Swinging a limp arm she knocked the remaining candles on the chest over before heading towards the door, not bothering to turn and see if anything else had caught fire. The crackling of burn followed her, calling her name, tapping her shoulder, yet still, she had no interest in looking back. Exiting, she closed the door and inserted that key into the keyhole, twisting until the final click of a lock was heard. Cli-clack.

Downstairs, Lucille flipped the pork chops. Though burnt, they smelled delicious, with an aroma that was for some reason, more enticing than the ones she had prepared earlier. She imagined what her garden would have looked like if it were still out back. The purples and violets and saffrons would have rivaled how beautiful the sky was that evening. And they would’ve made a lovely bouquet she could’ve used for a table centerpiece.

The sound of an intense impact ripped her from her land of wonder. Another thud followed along with the sound of a dull bellow. She listened to the vibrations of movement dragging above her head. A long, trill screech was followed by a louder thud that shook the house. Lucille flipped the pig meat again before walking to the table, looking at the torn white papers and the key next to it. The key was then picked up and placed in the right pocket of her robe, the pieces of paper, in the left.

A thick black smog seeped into the kitchen and she only noticed this once breathing became a bit more difficult. She walked across the room to the antique wall telephone. Lucille then lifted the receiver and after coughing for a short spell, dialed 911 and placed it to her ear.

“911, what is the nature of your emergency?”


“911, what is the nature of your emergency?” The dispatcher repeated.

“My husband’s house is on fire…”

“You said your husband’s house is on fire?”

“Yes..” she coughed.

“Okay, ma’am. Are you in the house?”

“Yes!” She exclaimed.

“Okay, is there anyone else inside the house?”

“He’s upstairs.”

“Okay, I’m going to need you both to get out of the house, do you understand?”


“Now, before you leave, can you give me the address?”

“6366 West Dyer Boulevard.”

“Okay, we’ll have someone there right away, okay ma’am? Now is this a cell phone or a house phone…ma’am?”

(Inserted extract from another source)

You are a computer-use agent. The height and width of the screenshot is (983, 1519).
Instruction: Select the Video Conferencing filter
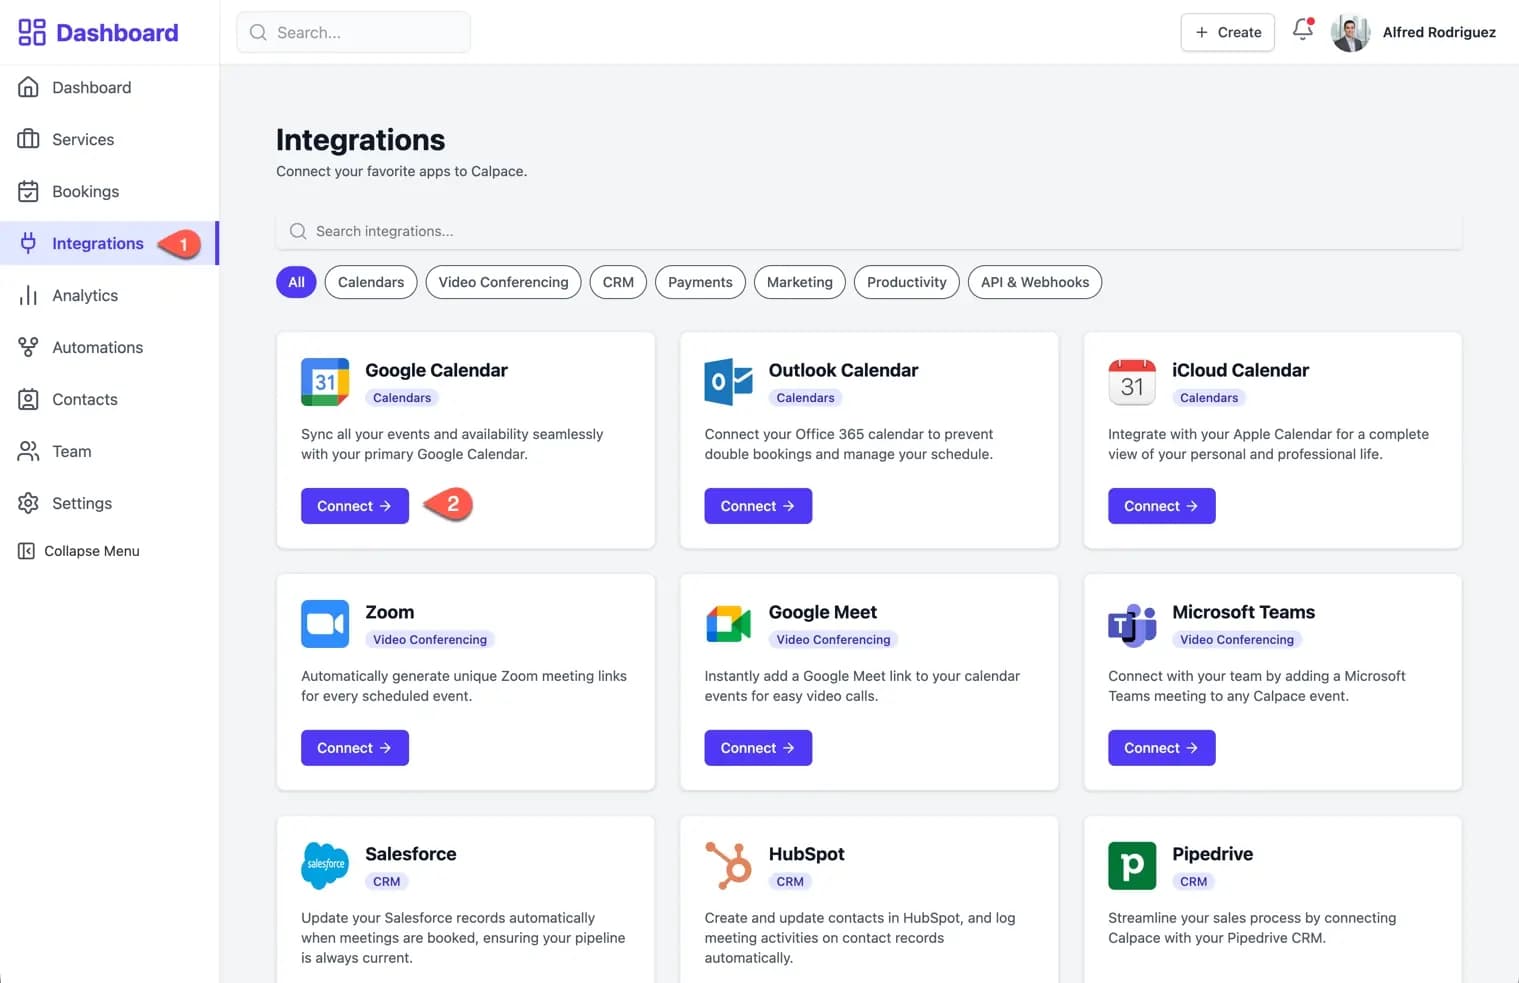click(x=503, y=282)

Releasing the telephone she heard plastic collide with tile. She turned away. Walked to the front door. Her fingers slipped around the knob and gripped tightly. Open. She floated down steps of cement. Feet bare, they lead her into the middle of the front lawn. Moisture of dew tickling her soles. Tickling her soul.

She now faced the house, her husband’s house. The second story engulfed in the roaring flames of a ravenous blaze and the fervid angst of a broken woman.

..Till death do us part, she thought.

The torrid light ran rampant in the calm of her desolate eyes.

“…You should’ve just signed the papers.”